---------- Selected extract ----------
In spite of political divisions in Concord, he said, opposing factions have found common ground on the issue.

The Democratic House Cannabis Caucus has approximately 50 members and a significant number of Republicans have also expressed interest, reflecting growing support statewide, he said.

A recent University of New Hampshire survey showed that 75% of residents support legalization for recreation use. That included 86% of Democrats, 83% of independents, and 62% of Republicans.

Open about his own marijuana use, Egan said there were compelling reasons for legalization.

The recreational marijuana industry would create jobs, offer property tax relief, and could address ongoing state budget challenges, such as education and mental health.

If it capitalizes on New Hampshire’s low tax rates, it would retain in-state dollars, draw out-of-state customers, and bolster the state’s travel and tourism industry.
---------- Given material ----------
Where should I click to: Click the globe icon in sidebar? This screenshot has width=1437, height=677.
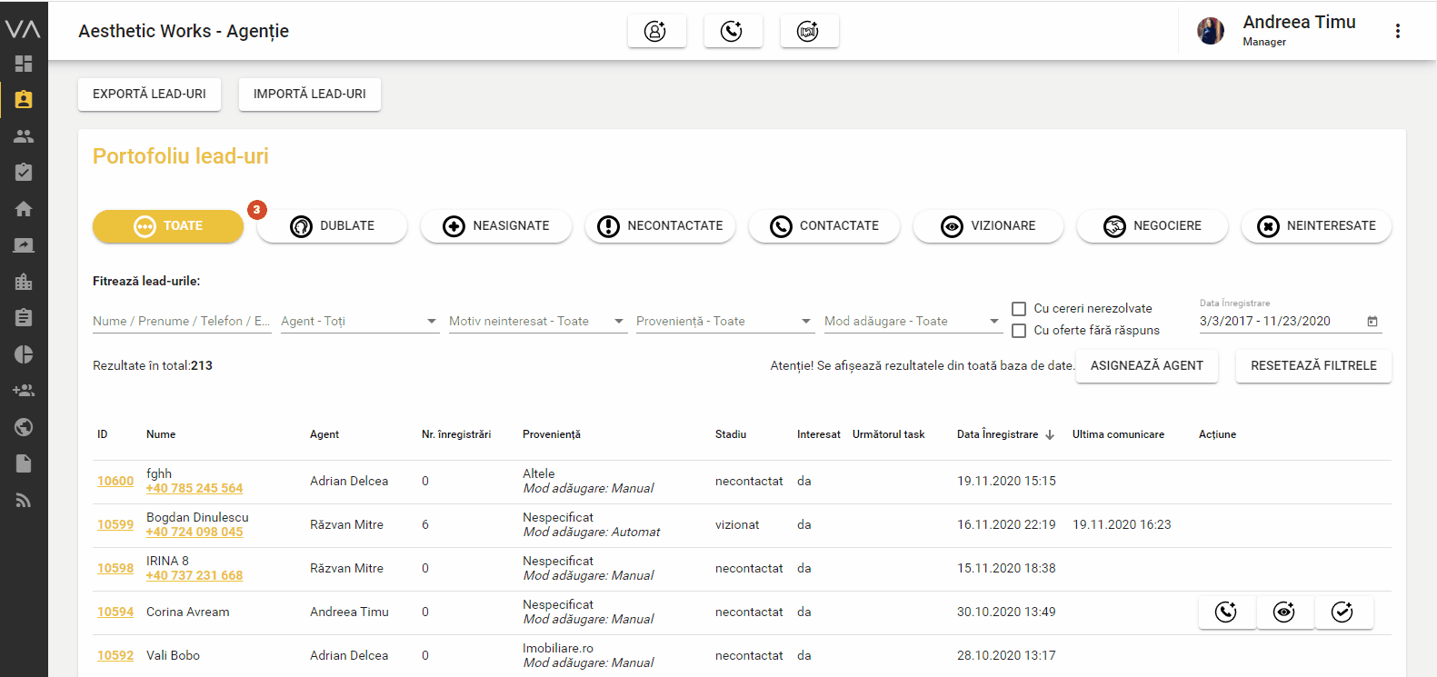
----------
*What to produce:* Copy word for word the stretch of the passage on marijuana legalization in New Hampshire from "In spite of" through "statewide, he said.". The material has no connection to the passage on marijuana legalization in New Hampshire.

*Problem solution:*
In spite of political divisions in Concord, he said, opposing factions have found common ground on the issue.

The Democratic House Cannabis Caucus has approximately 50 members and a significant number of Republicans have also expressed interest, reflecting growing support statewide, he said.